Om Malik points to a CMP column that quotes a Google PR person, Barry Schnitt, saying:

"Google is not discussing sharing of the costs of broadband networks with any carrier. We believe consumers are already paying to support broadband access to the Internet through subscription fees and, as a result, consumers should have the freedom to use this connection without limitations."

I believe the telcos are not in the "political position" to effectively impose such fees. If they were to succeed, potentially unintended consequences would flow from their actions (i.e., development of alternative access paradigms, including free Wi-Fi).

And Rupert Murdoch recently indicated he's going to push broadband (or WiMAX) to consumers, so his DirecTV service doesn't suffer in the hands of "triple play" competitors (cable, IPTV).

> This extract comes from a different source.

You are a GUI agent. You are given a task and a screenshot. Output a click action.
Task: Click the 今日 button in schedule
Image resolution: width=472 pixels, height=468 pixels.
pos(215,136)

At Drilling Down '06, we'll have a panel on broadband and some of the future scenarios:

The Broadband Juggernaut: Slowing Down or Speeding Up?
High-speed Internet access is the backbone of the new consumer paradigm. It took a decade for broadband to reach "critical mass" in the U.S. Now we are witnessing the disruptive effects for traditional media and potentially for some newer technologies as well. Yet there are predictions that broadband is slowing. But competition, new initiatives and new technologies could drive high-speed access to nearly 100 percent penetration in the next several years. Which version of the future is correct? This panel will debate the potential scenarios and look outside the U.S. to higher-speed markets to see what the U.S. future might hold.

This Post Has One Comment

  1. In the previous post on this subject, someone mentioned that this is not unlike "automakers … charging the malls because we use there [sic] cars to go there all the time."

    I think a far better analogy would be if toll-roads started requiring the automakers to pay "usage" fees—in addition to the regular tolls drivers already pay—or else cars produced by any automaker unwilling to pay up would be forced to drive at, say, half the speed limit.

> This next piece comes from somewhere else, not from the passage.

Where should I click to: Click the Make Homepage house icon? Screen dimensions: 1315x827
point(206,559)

    The tolls already pay for upkeep to the road (and if they don't, the toll-roads raise the rates), along with a nice tidy profit. Why should GM have to pay in as well? After all, they're just selling me the car—whether I choose to drive it on a toll road, stick to the freeway, or grind it up into sawdust and roll around in it is entirely up to me.

    I mean, really. The broadband providers are already being compensated for the user of their lines by the consumer. If I were to purchase broadband, and then legally download live music recordings 24 hours a day, 7 days a week, does it matter whether I'm downloading from or my best friend's limited-access FTP server? Either way, I've already paid for the bandwidth to do so (or to do whatever else I might want to, as long as it's legal).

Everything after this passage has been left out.